# United States & Canada Vacations Forums > General Discussion >  >  Dinner in San Francisco?

## katva

I just finished booking a trip to CA in early May. My sister and I are running the Avenue of the Giants Marathon, in Eureka. Through the redwood forests :thumb up:   It's called one of the most beautiful marathons in the world!  Anyway......we fly into SFO on a Friday, spend the night in the city, and then head up north. 

We want a great meal somewhere in SF. Doesn't have to be fancy, but has to be good!  We will be celebrating my 50th :)  Recommendations?

Manresa and French Laundry came to mind, but my sisters flight arrives late evening, so we won't have the time to get outside of the city......So, looking for something within the city.

----------


## JEK

My daughter and son-in-law are the experts on this and I will get the current best bets. Since the baby arrived we tend to babysit and let them have date night. 

One of the last places we enjoyed, pre-baby was Trick Dog. 

http://www.trickdogbar.com/

----------


## katva

> My daughter and son-in-law are the experts on this and I will get the current best bets. Since the baby arrived we tend to babysit and let them have date night. 
> 
> One of the last places we enjoyed, pre-baby was Trick Dog. 
> 
> http://www.trickdogbar.com/



 :thumb up: 
Ok, thanks!  We are staying at the Omni, if that makes any difference. I don't know the city very well anymore!

----------


## JEK

Marybeth and Randy liked this suggestion


https://www.sbhonline.com/forums/thr...l=1#post842821

----------


## JEK

Sign up for Über before you go --- best way to get around in SF.

----------


## katva

Is it Hogs and Rocks from the thread??  That and Trick Dog both look great----and if we didn't have to have an iron clad digestive system in tact, and a totally clear head, they would be perfect!!  Thinking more food.....less cocktails for this one.
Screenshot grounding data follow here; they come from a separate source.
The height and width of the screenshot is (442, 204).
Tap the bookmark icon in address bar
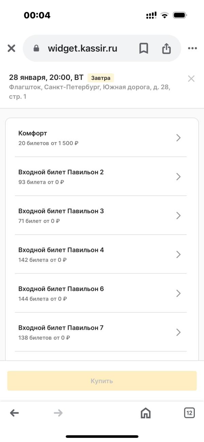[143, 48]
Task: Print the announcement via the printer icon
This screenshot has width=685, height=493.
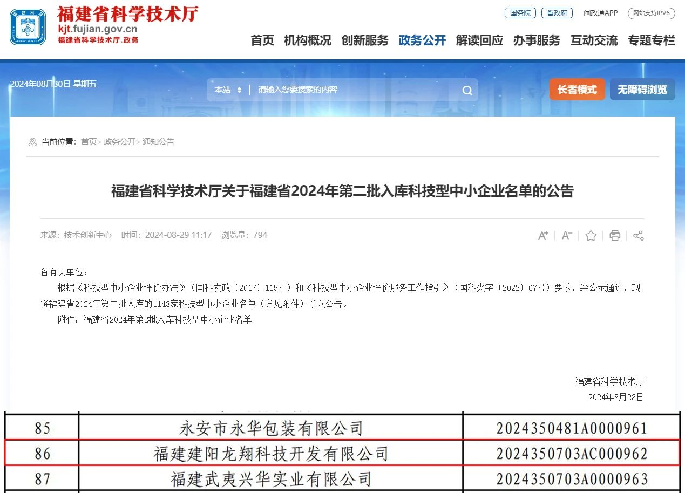Action: click(614, 236)
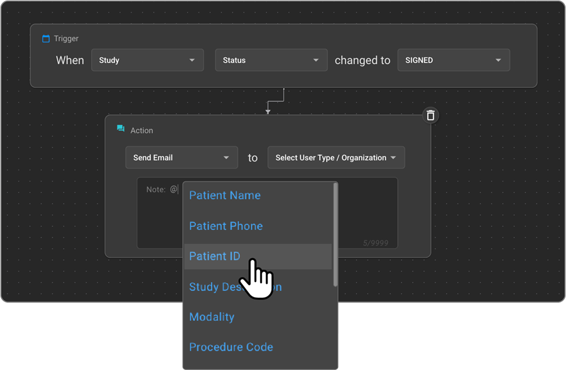
Task: Open the Study dropdown in the trigger
Action: 148,60
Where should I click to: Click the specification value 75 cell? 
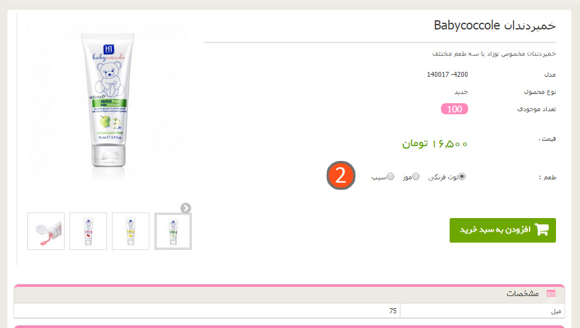point(207,311)
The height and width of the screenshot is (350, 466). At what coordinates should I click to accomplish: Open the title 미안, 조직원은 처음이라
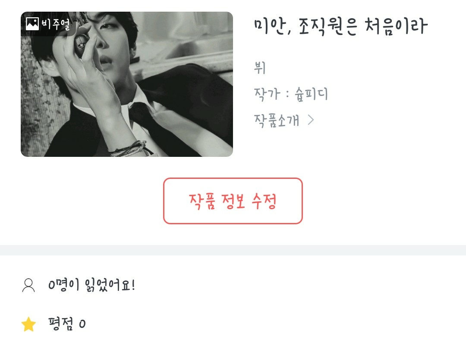(x=341, y=27)
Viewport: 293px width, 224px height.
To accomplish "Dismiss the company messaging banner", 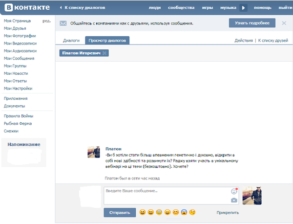I will (283, 23).
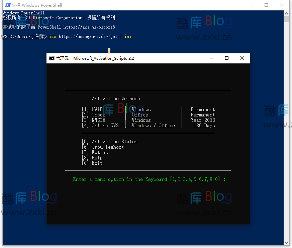
Task: Click the scrollbar up arrow icon
Action: pyautogui.click(x=286, y=13)
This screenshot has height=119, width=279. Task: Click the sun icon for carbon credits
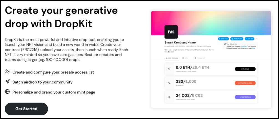pos(169,97)
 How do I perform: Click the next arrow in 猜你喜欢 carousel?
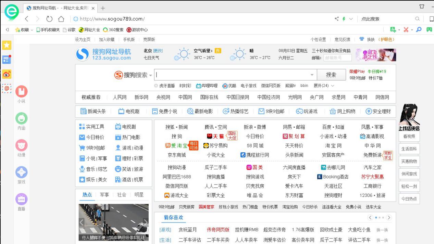pyautogui.click(x=390, y=217)
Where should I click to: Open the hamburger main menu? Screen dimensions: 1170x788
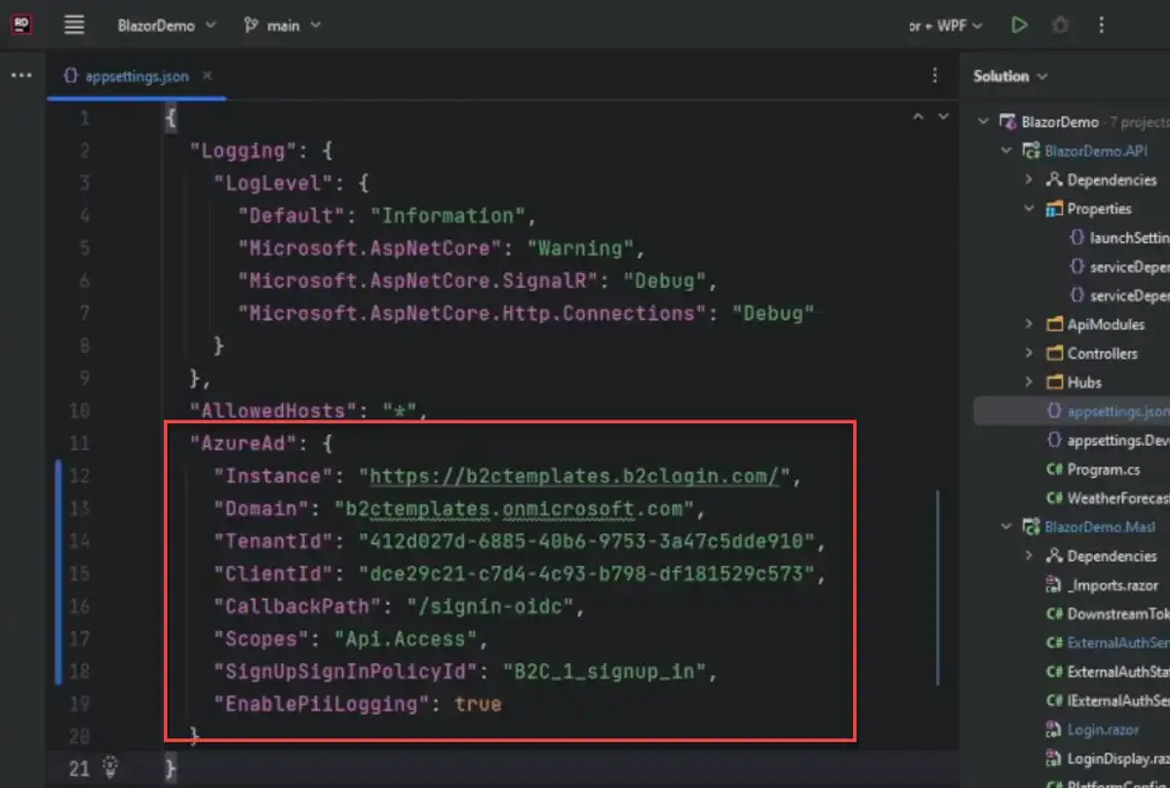pyautogui.click(x=74, y=25)

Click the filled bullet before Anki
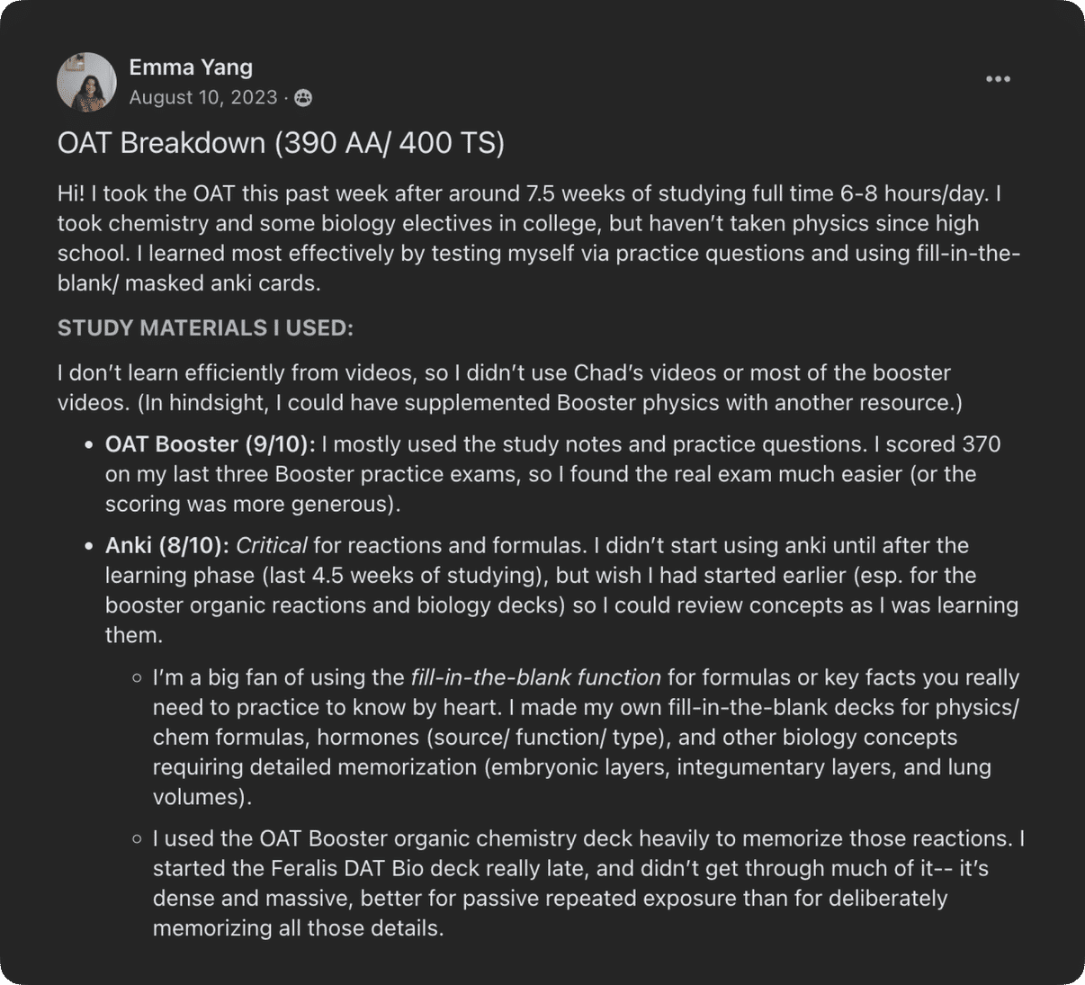88,546
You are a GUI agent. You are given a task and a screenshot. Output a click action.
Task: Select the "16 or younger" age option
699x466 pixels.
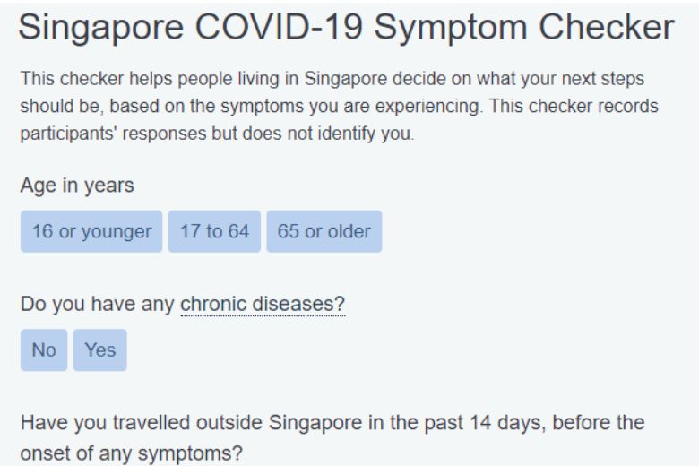click(91, 231)
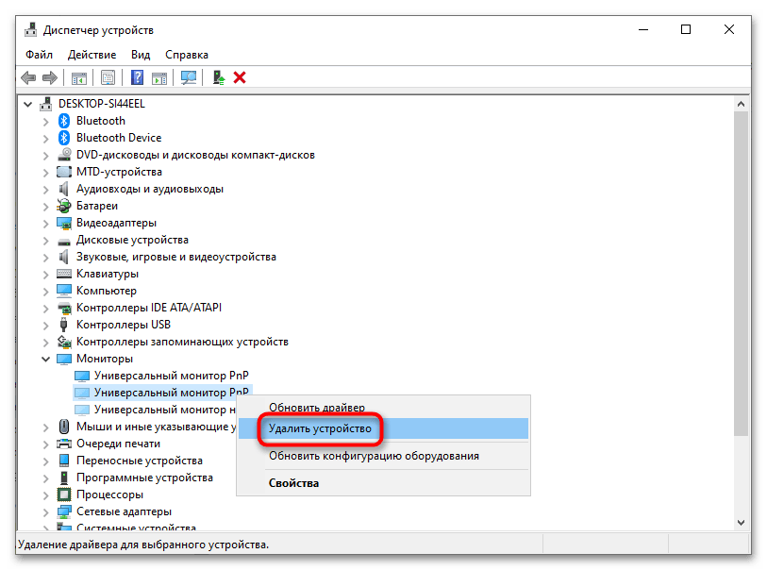
Task: Open the Вид menu
Action: click(x=141, y=55)
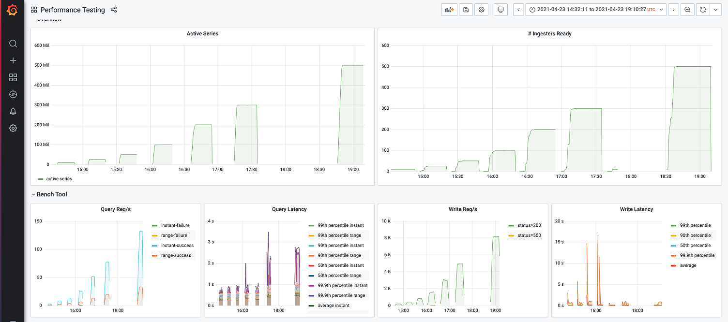Collapse the Bench Tool section
The height and width of the screenshot is (322, 728).
[51, 194]
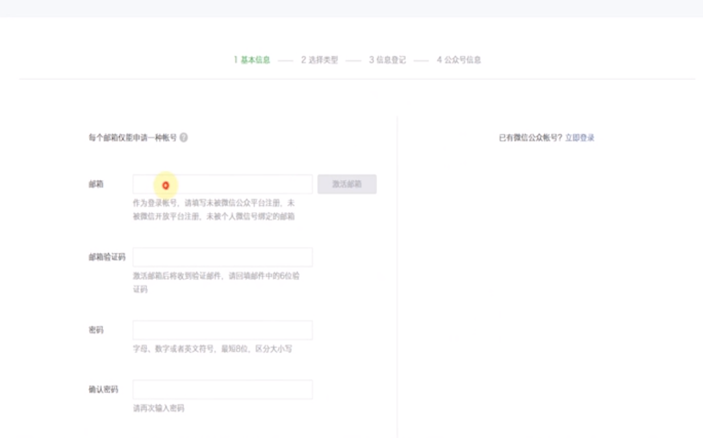
Task: Click into the 确认密码 confirm field
Action: [x=222, y=389]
We gotta run 26.2 miles ..... :Wink-slap:  and in my experience, every bite and sip prior to the run makes a difference! A glass of wine will be fine, though :)But make it a REALLY good one!!!

----------


## katva

Oh, yes...and I'm already on Uber. Love it!

----------


## JEK

Eaten here many times -- always great. 

http://www.boulevardrestaurant.com/

----------


## katva

:thumb up:  And it's on this list of top 100. http://www.sfgate.com/cgi-bin/listin...o=0&Submit=Nav
Quite a list!

----------


## amyb

We like Postrio's on Post

----------


## JoshA

We had a great meal at Aquarello a few months ago.

----------


## katva

Thanks Amy and Josh!  Both look great :thumb up:

----------


## marybeth

Yes, Hogs and Rocks was great but maybe not what you need for a pre-race meal...LOL!

Second John's rec for Boulevard, a wonderful restaurant and special place.  In our most recent two trips we also loved A16 (great for carb-loading), Zuni Cafe (classic CA), and Absinthe (French bistro.). Haven't eaten there in a while but Slanted Door for Asian is also good, and in the amazing Ferry Building.

This race sound awesome!  Good luck with training...the weather is certainly not conducive.

----------


## JEK

The parents of our grandson hit Zuni often. In earlier times we would all go together  :cool:

----------


## katva

Great---- thanks!  My sister and I will have fun deciding :)   And yeah, Marybeth.... It's been a tough go trying to get my runs in!  Yesterday was great, but the rest of the week doesn't look good. This is why there aren't so many spring marathons.....

----------


## Rosemary

Über is wonderful.  My daughter uses it often in Washington.

----------


## katva

> Über is wonderful.  My daughter uses it often in Washington.



 :thumb up:  I use it in DC--- love it. The first time I used Uber was in NYC a year ago----- perfect option!!!  I'm hooked :)

----------


## Petri

We enjoyed Coqueta quite a lot last spring, it was mostly a surprise find (a new one and very fully booked) but it has found itself to quite a few top lists, e.g. http://www.esquire.com/blogs/food-fo...staurants-1113 and the reviews been great, http://www.foodgal.com/2013/05/san-f...izing-triumph/

It's one of the few times I had to order another set..  just had to get another portion of Pluma :)

----------


## katva

Petri---- thanks!  That sounds fantastic :thumb up:

----------